Sinwar was so maximalist in his demands, Israel put him in solitary confinement to curtail his influence within Hamas, the Egyptian official said.

Israel eventually released some Palestinians who had committed murders and were considered dangerous, including Sinwar, who only just made the cut to get out because Israelis had reservations about releasing him, Baskin said.

Elderly Israeli hostage ‘barely slept’ while in captivity

“Releasing him was the worst mistake in Israel’s history,” Koubi said. A week after release in 2011, Sinwar told the Safa Press, a Palestinian news agency, the best option for freeing prisoners left inside was to kidnap more Israeli soldiers.

He arrived back in Gaza to a very different strip. Hamas ruled it after wresting control from the internationally recognised Palestinian Authority. The enclave was fenced off from the rest of Israel.

Sinwar again exerted influence within Hamas. During the war in 2014, he was involved in rounding up and killing suspected Palestinian informants for Israel.
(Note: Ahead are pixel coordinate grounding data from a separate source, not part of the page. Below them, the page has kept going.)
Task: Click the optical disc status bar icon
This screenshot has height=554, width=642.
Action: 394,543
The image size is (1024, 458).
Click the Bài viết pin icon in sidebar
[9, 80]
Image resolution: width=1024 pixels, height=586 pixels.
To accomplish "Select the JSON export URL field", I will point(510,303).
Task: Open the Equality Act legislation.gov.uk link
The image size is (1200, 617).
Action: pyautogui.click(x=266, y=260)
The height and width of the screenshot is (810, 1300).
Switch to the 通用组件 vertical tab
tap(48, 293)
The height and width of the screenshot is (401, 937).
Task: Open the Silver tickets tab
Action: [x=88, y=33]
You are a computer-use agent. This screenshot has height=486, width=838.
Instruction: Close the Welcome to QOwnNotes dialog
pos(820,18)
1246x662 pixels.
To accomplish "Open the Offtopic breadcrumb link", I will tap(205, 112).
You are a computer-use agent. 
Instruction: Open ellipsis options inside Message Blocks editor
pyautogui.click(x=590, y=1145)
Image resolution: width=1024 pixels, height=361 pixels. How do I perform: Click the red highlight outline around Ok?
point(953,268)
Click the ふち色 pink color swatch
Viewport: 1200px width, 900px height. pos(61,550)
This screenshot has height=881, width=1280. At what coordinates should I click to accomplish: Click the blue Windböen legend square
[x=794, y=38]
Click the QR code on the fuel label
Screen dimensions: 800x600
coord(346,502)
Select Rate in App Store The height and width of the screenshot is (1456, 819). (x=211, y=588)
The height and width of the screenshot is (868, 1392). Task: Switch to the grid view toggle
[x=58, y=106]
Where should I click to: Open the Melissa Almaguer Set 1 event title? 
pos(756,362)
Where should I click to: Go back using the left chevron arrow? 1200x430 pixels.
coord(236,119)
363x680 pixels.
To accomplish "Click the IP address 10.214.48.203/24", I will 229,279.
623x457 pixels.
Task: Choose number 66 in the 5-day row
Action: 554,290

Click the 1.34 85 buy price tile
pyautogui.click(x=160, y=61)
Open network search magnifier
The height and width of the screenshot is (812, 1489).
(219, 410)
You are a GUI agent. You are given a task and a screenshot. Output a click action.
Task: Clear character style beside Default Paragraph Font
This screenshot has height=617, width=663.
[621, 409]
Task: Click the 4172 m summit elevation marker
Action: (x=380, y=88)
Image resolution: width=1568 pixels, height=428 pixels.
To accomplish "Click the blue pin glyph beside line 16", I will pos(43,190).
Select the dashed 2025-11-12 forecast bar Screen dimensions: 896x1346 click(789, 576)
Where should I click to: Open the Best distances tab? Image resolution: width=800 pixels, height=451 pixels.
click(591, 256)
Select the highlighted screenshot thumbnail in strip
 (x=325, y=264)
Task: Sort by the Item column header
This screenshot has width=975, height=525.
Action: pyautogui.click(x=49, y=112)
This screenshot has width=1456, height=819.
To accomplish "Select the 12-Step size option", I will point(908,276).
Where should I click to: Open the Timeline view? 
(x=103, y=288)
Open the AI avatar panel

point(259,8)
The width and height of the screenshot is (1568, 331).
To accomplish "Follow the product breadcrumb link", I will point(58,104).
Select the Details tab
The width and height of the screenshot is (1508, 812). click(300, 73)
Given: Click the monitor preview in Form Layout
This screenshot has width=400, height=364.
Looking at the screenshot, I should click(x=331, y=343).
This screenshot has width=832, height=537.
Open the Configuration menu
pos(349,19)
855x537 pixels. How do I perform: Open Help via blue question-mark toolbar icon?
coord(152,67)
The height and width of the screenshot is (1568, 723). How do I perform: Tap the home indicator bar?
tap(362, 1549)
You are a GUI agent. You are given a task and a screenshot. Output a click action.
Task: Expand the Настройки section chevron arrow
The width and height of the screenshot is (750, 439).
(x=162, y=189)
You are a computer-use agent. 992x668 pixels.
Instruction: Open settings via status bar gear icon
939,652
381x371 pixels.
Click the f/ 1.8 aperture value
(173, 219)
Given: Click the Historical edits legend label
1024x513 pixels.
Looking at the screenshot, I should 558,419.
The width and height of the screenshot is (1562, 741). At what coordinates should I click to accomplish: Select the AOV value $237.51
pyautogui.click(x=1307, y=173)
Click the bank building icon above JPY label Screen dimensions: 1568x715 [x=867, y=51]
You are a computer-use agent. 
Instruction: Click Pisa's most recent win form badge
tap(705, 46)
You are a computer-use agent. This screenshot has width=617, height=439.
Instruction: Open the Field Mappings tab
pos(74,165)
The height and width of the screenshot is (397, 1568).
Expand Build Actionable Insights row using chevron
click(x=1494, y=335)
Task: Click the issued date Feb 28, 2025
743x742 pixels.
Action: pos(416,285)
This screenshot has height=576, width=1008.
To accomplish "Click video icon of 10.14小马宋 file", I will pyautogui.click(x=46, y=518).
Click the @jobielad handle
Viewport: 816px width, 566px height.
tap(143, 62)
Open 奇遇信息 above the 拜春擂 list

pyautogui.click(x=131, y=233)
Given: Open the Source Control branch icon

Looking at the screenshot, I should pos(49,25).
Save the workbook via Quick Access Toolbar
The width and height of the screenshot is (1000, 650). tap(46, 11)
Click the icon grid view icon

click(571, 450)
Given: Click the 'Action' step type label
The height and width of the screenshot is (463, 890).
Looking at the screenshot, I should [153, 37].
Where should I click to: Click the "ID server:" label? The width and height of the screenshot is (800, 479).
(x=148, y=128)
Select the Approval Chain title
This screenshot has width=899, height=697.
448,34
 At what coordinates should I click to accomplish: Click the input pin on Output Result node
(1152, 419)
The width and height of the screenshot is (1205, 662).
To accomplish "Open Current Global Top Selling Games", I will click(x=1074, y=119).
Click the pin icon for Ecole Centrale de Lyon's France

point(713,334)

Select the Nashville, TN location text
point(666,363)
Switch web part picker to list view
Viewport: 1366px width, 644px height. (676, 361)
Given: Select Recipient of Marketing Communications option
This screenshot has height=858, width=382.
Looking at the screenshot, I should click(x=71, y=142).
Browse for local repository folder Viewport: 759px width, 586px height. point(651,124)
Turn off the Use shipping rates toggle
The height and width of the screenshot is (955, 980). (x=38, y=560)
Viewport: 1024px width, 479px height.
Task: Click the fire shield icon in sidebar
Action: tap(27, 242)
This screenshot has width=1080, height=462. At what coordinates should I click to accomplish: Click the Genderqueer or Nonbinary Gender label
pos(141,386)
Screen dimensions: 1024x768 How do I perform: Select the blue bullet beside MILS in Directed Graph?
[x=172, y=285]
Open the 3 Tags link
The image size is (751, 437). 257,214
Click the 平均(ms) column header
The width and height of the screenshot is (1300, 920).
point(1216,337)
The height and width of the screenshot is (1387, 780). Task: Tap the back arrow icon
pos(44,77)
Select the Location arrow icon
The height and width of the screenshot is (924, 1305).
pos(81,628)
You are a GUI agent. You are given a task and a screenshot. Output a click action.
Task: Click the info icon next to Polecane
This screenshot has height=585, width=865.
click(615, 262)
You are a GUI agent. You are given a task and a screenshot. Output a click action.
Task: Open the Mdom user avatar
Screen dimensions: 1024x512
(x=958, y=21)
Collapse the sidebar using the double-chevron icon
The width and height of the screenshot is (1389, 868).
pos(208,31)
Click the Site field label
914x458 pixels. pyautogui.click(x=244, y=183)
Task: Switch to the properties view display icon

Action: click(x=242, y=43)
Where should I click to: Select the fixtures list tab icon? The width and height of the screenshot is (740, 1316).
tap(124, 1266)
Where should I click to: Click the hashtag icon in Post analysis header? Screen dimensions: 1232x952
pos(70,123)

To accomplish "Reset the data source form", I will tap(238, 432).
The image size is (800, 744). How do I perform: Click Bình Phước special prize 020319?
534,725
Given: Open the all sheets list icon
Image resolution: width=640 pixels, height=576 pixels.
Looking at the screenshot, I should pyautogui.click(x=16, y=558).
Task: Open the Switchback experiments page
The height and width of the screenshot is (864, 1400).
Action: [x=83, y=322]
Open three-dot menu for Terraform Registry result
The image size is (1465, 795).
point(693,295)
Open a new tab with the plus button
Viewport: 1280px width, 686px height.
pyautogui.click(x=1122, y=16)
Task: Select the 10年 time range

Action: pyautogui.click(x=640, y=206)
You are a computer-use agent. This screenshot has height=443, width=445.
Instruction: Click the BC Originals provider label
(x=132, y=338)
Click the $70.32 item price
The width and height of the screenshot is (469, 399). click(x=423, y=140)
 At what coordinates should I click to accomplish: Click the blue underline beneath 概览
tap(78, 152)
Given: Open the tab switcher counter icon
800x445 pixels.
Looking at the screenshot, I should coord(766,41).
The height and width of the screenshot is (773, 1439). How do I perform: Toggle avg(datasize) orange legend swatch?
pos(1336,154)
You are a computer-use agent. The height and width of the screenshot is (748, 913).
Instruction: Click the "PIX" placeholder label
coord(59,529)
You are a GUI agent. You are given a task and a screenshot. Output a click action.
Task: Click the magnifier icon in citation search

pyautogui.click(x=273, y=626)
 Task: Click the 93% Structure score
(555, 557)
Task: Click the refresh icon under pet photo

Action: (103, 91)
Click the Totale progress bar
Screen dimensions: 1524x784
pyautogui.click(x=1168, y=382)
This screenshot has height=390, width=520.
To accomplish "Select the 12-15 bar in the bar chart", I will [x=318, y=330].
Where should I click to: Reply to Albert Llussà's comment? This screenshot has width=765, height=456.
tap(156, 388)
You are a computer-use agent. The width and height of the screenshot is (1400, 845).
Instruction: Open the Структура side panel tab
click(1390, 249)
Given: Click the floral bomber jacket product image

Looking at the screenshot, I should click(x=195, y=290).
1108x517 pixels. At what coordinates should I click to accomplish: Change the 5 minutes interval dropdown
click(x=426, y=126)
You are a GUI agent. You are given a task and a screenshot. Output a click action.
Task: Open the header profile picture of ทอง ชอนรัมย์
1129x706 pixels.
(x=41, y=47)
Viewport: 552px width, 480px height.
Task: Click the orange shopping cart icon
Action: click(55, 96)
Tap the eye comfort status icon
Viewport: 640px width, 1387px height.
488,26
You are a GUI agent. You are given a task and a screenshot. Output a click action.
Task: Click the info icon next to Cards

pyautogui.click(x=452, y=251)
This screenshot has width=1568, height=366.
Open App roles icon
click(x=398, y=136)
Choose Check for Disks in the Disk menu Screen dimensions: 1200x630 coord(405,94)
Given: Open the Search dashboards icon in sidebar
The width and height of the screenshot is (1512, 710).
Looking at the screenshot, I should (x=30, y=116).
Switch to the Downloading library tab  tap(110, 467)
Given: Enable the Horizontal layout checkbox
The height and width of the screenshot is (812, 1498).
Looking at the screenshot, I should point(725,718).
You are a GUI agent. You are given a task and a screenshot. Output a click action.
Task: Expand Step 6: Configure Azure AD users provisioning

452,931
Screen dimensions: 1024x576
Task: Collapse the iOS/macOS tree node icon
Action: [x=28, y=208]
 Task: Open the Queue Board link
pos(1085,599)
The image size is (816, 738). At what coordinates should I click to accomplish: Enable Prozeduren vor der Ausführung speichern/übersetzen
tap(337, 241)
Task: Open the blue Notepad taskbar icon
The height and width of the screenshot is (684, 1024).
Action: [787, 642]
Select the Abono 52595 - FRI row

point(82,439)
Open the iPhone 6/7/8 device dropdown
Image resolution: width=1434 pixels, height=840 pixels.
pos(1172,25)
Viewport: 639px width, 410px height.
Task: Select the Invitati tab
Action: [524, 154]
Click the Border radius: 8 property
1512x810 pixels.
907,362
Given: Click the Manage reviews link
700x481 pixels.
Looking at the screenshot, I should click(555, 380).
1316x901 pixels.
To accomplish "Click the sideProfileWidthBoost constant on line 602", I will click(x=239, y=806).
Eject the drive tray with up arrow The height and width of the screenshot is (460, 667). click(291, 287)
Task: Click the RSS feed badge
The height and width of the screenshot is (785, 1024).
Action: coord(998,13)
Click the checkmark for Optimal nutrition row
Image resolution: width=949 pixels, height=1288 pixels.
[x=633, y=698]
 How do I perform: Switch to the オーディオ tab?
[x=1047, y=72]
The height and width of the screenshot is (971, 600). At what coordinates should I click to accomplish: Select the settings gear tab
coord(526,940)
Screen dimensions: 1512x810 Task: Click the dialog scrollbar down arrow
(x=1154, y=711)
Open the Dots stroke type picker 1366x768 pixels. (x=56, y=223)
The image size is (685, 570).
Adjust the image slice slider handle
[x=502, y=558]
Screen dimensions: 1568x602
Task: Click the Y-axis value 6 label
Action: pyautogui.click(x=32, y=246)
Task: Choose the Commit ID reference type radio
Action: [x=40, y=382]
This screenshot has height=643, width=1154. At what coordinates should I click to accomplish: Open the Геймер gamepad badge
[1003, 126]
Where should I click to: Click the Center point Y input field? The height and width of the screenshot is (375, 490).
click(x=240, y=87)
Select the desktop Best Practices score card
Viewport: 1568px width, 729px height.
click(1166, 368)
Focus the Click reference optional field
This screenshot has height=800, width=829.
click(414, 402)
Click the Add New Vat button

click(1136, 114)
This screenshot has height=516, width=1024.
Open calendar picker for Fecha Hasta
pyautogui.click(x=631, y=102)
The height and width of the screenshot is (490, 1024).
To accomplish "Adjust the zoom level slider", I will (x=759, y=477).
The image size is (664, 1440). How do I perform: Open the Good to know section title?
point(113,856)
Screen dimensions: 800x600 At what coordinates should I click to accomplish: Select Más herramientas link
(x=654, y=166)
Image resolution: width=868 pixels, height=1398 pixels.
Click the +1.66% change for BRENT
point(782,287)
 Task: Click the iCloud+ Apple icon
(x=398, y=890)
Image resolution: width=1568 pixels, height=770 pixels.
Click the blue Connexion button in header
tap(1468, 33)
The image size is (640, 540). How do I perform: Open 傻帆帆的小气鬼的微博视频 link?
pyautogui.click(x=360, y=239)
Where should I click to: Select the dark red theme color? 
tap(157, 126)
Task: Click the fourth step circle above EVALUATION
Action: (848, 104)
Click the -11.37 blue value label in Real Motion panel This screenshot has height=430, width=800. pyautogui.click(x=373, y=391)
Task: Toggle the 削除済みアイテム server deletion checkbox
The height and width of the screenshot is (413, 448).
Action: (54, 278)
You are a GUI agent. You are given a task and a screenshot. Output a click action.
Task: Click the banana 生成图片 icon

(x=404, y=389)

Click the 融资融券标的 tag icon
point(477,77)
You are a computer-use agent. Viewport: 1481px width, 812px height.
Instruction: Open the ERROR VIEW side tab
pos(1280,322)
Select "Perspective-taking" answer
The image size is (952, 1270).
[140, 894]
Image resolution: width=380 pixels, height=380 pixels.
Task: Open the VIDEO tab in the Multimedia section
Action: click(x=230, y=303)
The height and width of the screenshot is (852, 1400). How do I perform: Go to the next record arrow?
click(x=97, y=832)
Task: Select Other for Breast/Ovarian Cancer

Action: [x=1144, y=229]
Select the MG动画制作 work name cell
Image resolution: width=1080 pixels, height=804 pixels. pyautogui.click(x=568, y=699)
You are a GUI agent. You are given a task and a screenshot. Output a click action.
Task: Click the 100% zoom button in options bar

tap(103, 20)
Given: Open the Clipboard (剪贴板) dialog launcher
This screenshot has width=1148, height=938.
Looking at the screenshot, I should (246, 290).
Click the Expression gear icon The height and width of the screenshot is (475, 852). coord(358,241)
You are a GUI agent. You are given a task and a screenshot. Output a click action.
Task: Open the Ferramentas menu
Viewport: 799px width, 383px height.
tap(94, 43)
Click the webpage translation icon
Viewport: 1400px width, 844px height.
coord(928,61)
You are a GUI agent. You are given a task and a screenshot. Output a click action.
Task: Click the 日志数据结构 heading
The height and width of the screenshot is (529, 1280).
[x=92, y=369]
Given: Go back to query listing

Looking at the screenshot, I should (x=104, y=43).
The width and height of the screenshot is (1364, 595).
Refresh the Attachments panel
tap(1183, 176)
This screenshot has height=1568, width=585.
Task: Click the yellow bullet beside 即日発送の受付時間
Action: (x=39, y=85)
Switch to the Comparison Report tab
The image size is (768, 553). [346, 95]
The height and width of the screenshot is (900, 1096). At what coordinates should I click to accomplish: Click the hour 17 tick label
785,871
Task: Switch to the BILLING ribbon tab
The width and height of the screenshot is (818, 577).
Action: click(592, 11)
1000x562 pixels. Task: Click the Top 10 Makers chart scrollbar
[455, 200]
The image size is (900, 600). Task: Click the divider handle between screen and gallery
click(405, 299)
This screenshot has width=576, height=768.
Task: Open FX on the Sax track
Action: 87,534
Hamas called the killings Operation Strangling Necks, according to Amnesty International, which later documented the deaths.

One of those found dead and bullet-ridden during the conflict was former Hamas spokesman Ayman Taha, according to Amnesty International. Taha had been a liaison between Hamas and Egyptian intelligence, according to Egyptian officials, who believe Sinwar ordered his death over concerns he was leaking information about Hamas’s relationship with Iran. Hamas at the time said Taha appeared to have been killed in Israeli airstrikes.

In 2016, Sinwar was involved in a decision to execute a senior commander of the armed wing, Mahmoud Ishtaiwi, according to Israeli and Egyptian officials and a person close to the murdered commander.

The exact reasons aren’t clear. Egyptian officials say Sinwar arrested Ishtaiwi and convinced Hamas he was a spy. A Hamas official said the commander was an informant for Arab countries. Ishtaiwi told his family Mohammed Deif, the head of the armed wing, had visited him and ordered other Hamas officials to release him, the person close to Ishtaiwi said. He was killed anyway for “behaviour and moral” crimes.

A year later, Sinwar was voted as leader of Hamas in Gaza, with other leaders assuring members he wouldn’t drag the group into new rounds of internal and external violence.

Sinwar again said publicly Hamas was committed to the release of every Palestinian prisoner in Israeli jails. He soon sought to reconcile Hamas with the Palestinian faction that governed the West Bank, warning he would “break the neck” of anyone who stood in the way. Those talks failed, complicated by internal divisions.

In 2021, Sinwar won a second term as Hamas leader in Gaza, again vowing to liberate Palestinian prisoners. In May that year, Hamas fired rockets on Jerusalem helping spark an 11-day conflict.

The death and destruction wrought in the conflict created a sense among the Israeli security establishment that Hamas was deterred and that Sinwar wouldn’t attempt to attack because he was more focused on building the strip economically.

October 7 disproved that. While the initial lightning attack proved a success for Hamas, Sinwar made two mistakes, according to Amos Gilead, a former Israeli senior defence official. He thought the attack would start a regional war involving Iran and Hezbollah, and that Israel wouldn’t invade Gaza to kill the Hamas leadership.

“Now his strategy is to gain time,” Gilead added. “But we don’t have any choice other than to destroy him.”